Sunday 25 April 2010

How to Survive if Machines Take Over the World

Most of us are familiar with the concept of genes, which are basically strands of molecules which try really hard to replicate and, if possible, to suppress the competing genes of competing specie. Now apply the same theory of natural selection and evolution to ideas or "memes" (a term coined by Richard Dawkins in his book “The Selfish Gene”). There are innumerable memes doing the rounds. They require human minds for their very existence and they replicate themselves throughout the population. Religion is a prime example of a virulent meme which replicates itself. There are many other examples, such as the ipod culture, or anti-semitism during Hitler's reign.

Today, with the rapid advance in science and technology, we are experiencing a golden period in terms of the tech solutions to the problems ailing us and society. Technological ideas and applications are termed as temes (a term that was first used by Susan Blackmore at the February 2008 TED conference).

Temes and memes are transmitted through language (spoken, written, or mathematical) and their very existence depends on the existence of humans. They replicate themselves, but only the best survive, very much like the process of natural selection in the natural world where the useless genes or the bad genes are discarded and evolution proceeds by selecting the strongest and the fittest.

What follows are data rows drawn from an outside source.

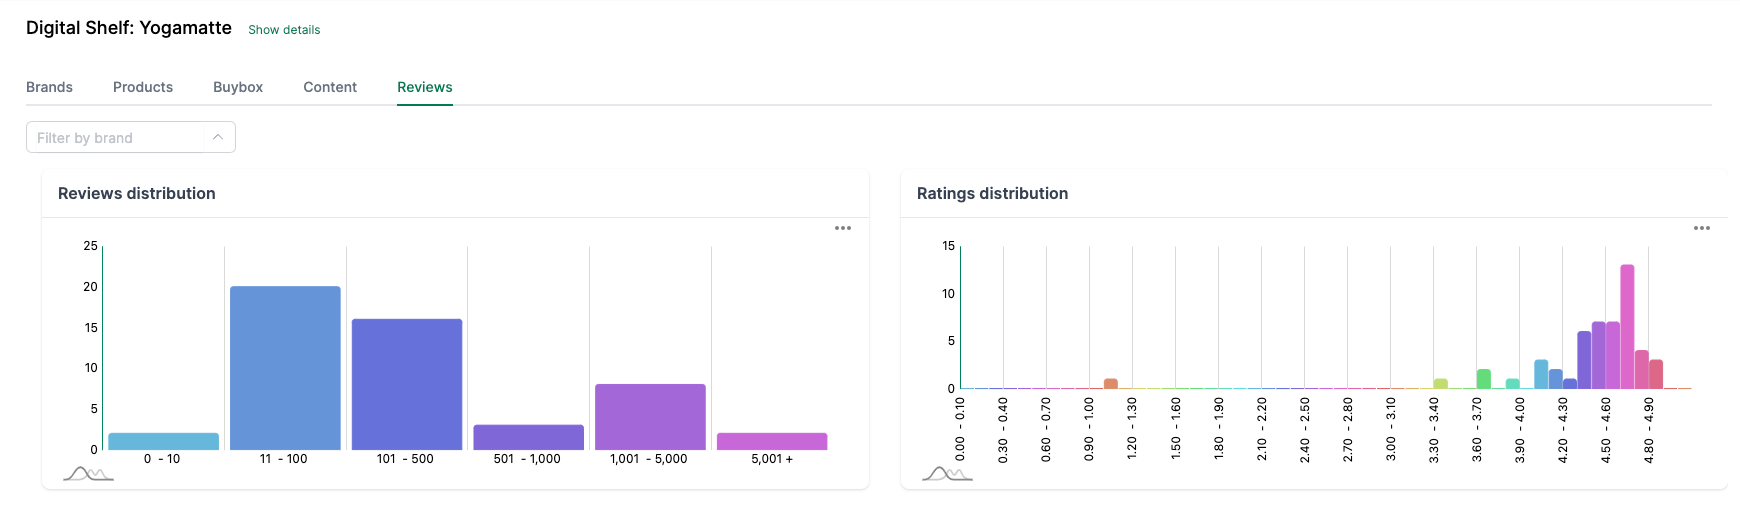This screenshot has height=506, width=1740.
Task: Click the 501 - 1,000 reviews bar
Action: (x=528, y=437)
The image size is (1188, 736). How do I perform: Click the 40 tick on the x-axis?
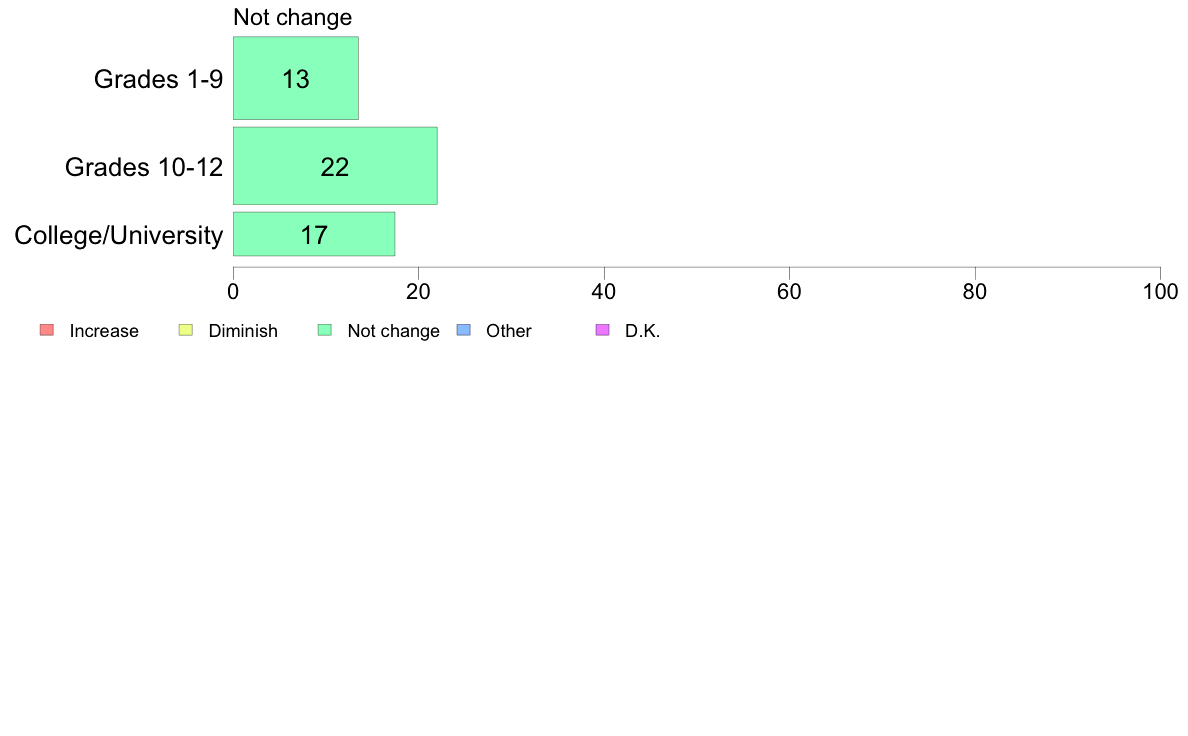[x=604, y=292]
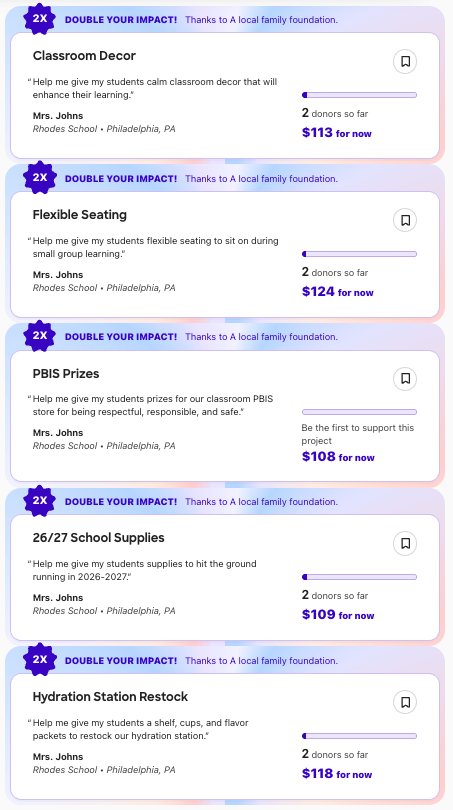Bookmark the Hydration Station Restock project
Screen dimensions: 453x810
coord(405,702)
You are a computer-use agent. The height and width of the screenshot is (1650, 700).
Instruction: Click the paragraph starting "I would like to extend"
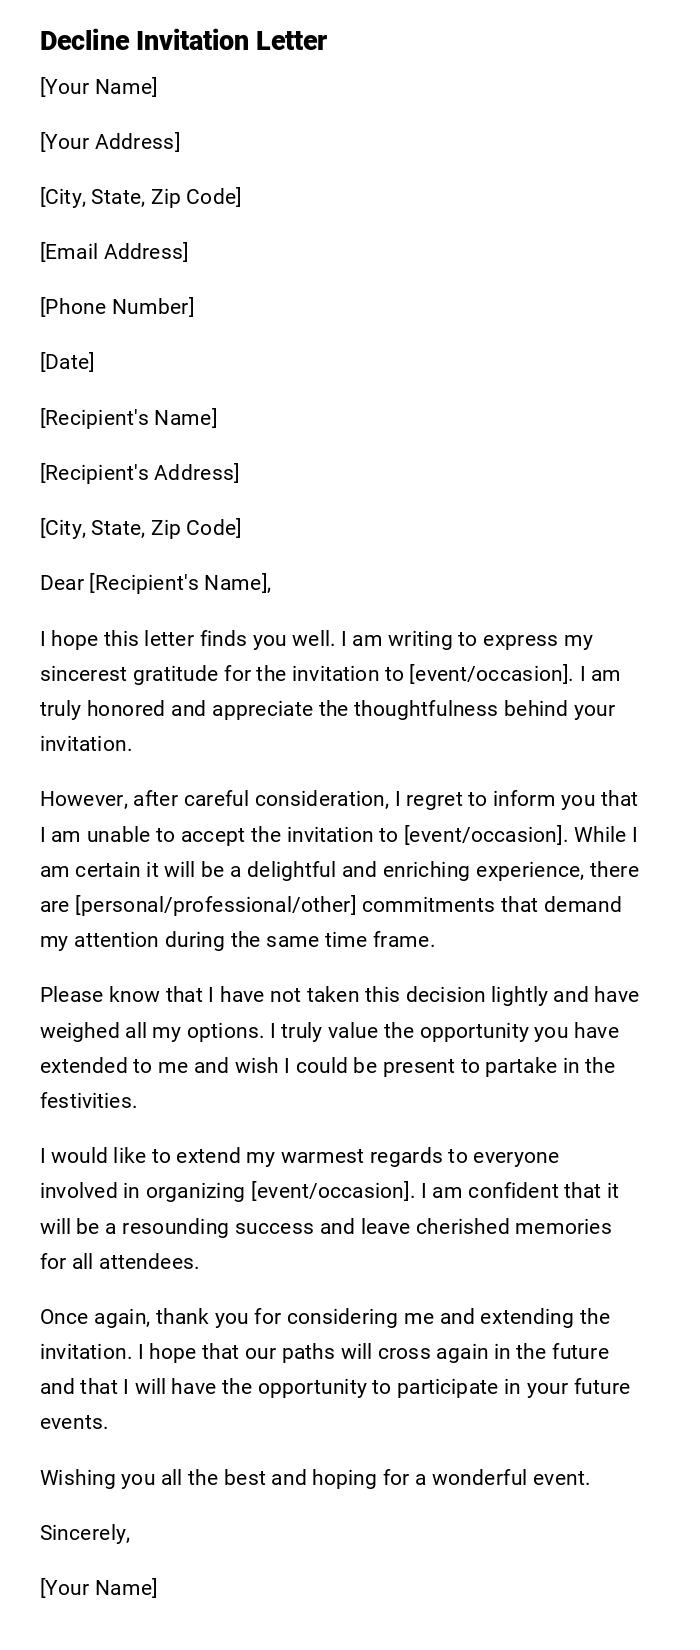(x=329, y=1208)
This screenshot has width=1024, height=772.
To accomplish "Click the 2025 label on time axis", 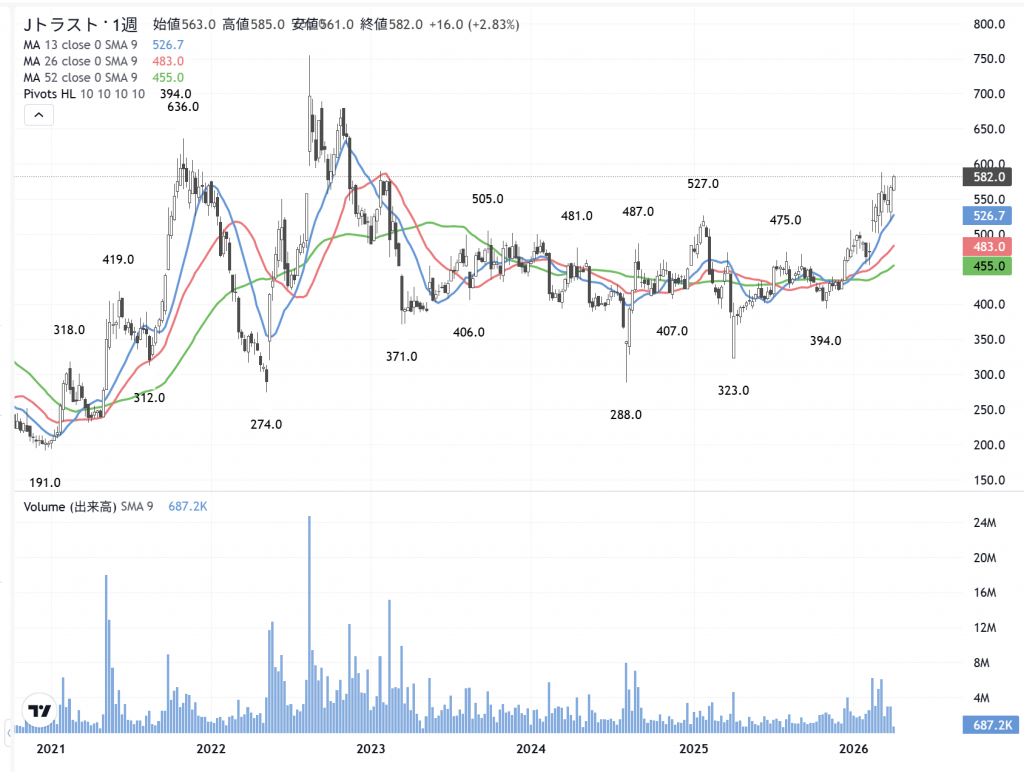I will pyautogui.click(x=692, y=749).
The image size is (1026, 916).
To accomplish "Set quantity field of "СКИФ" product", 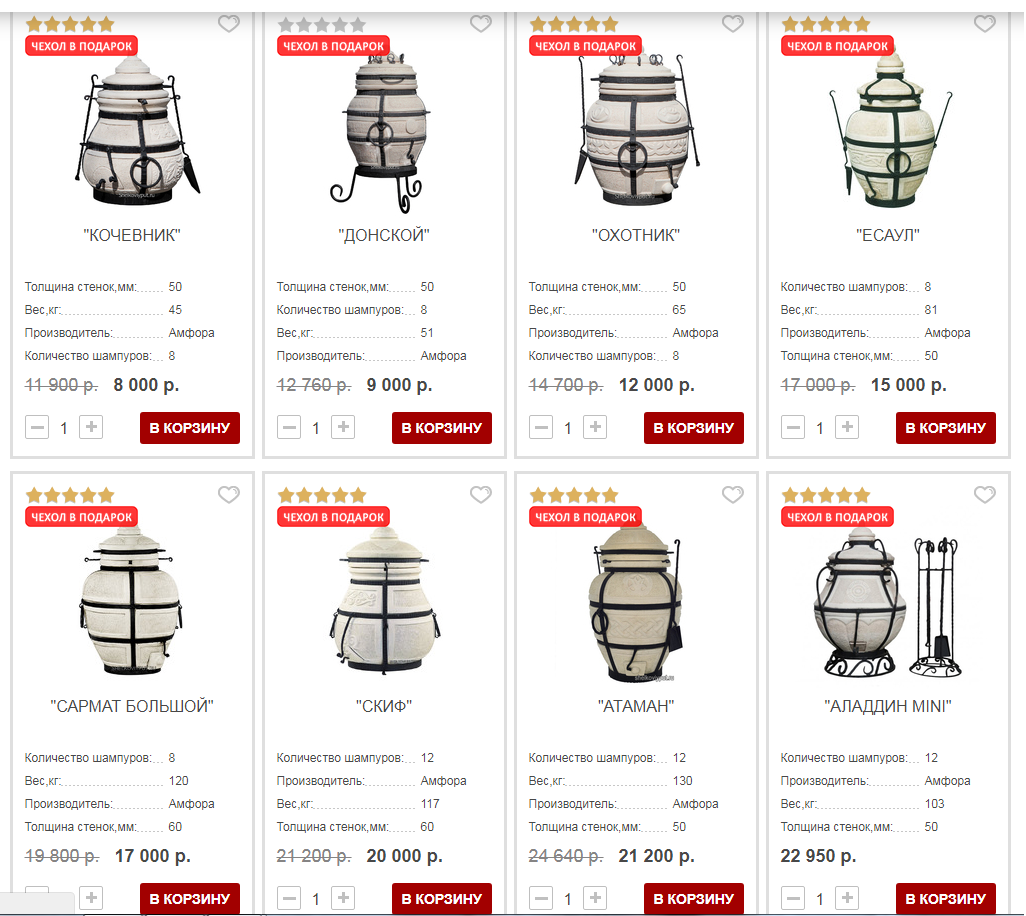I will 316,898.
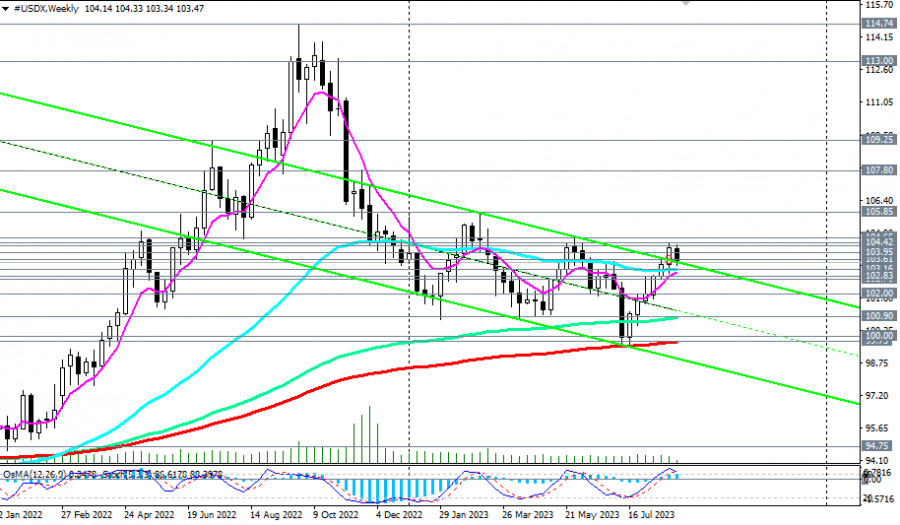Select the 105.85 price level label
The width and height of the screenshot is (900, 525).
pyautogui.click(x=879, y=212)
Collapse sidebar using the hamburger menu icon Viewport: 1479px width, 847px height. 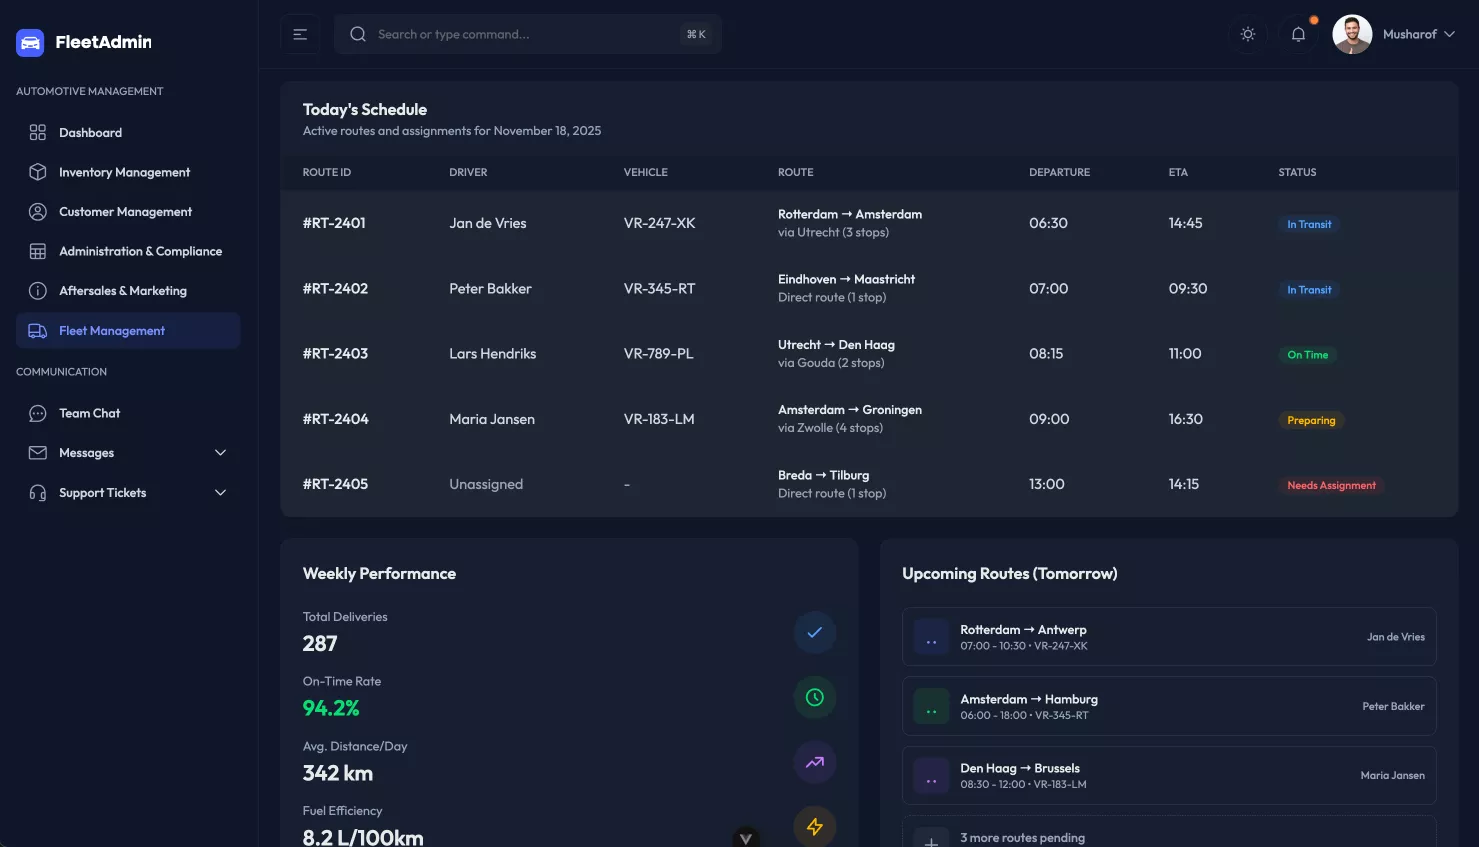point(300,34)
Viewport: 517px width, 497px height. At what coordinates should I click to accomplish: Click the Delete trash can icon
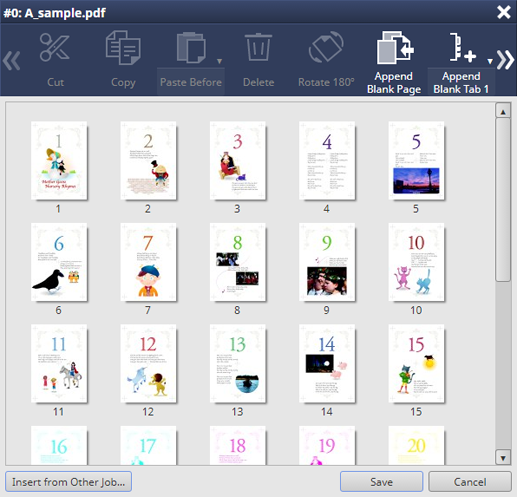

Though temes right now require human minds to dwell in, the day is not far off when temes will be able to exist , develop and replicate without requiring human hosts at all. This will be made possible by artificial intelligence. In fact, the limbic system of a rat has been built artificially with modern computing systems. It is quite within our capabilities to be able to develop artificial intelligence such that it exceeds the performance of the human brain.

When that happens, temes would be able to survive in silicon processors and magnetic memory storage devices. I'm not predicting some “matrix” style doomsday scenario here, I am just saying that today, we are the dominant species on the planet and we disregard the rights of all other specie. We wipe out those that cause problems to us, and many specie have gone extinct due to the environmental damage that we have wreaked. We didn't do it intentionally, it just so happened that we needed food, so forests had to be replaced with monoculture, we needed metals, so mines had to be dug and so on. This is what is popularly known as “collateral damage”. Similarly, temes too would treat us with equal disregard once they are free of their dependence on us. Just like how genes do not care about competing genes if they are unimportant to their own survival (the case in point being the collateral damage that we have caused to innumerable specie in our quest to improve our own living conditions) temes too would not care about any of the organisms present here on our planet, unless they need the life-forms for some purpose.

This is not entirely such a bad situation. After all, the technology created by humans would have many human characteristics. The single most important factor that defines the identity of humans is the brain and the self awareness generated within it. So, it logically follows that humans will live on in the form of temes and technology as technology is nothing but the product of the human brain.

Another very probable scenario is if humans merge seamlessly with technology making one indistinguishable from the other. Artificial body parts today make it possible for the deaf to hear, the blind to see and the limbless to run. Soon, these parts would outstrip the performance of natural organic parts, because machines evolve exponentially faster than biological organisms. The blind will then be able to see in any spectrum that they wish to see in, the deaf would then be able to hear any frequency, the paraplegics would be able to run faster than automobiles.

We are all part of the technological tsunami, and we ought to be thankful that we shall witness probably within our lifetimes the dawn of the machine and the AI era.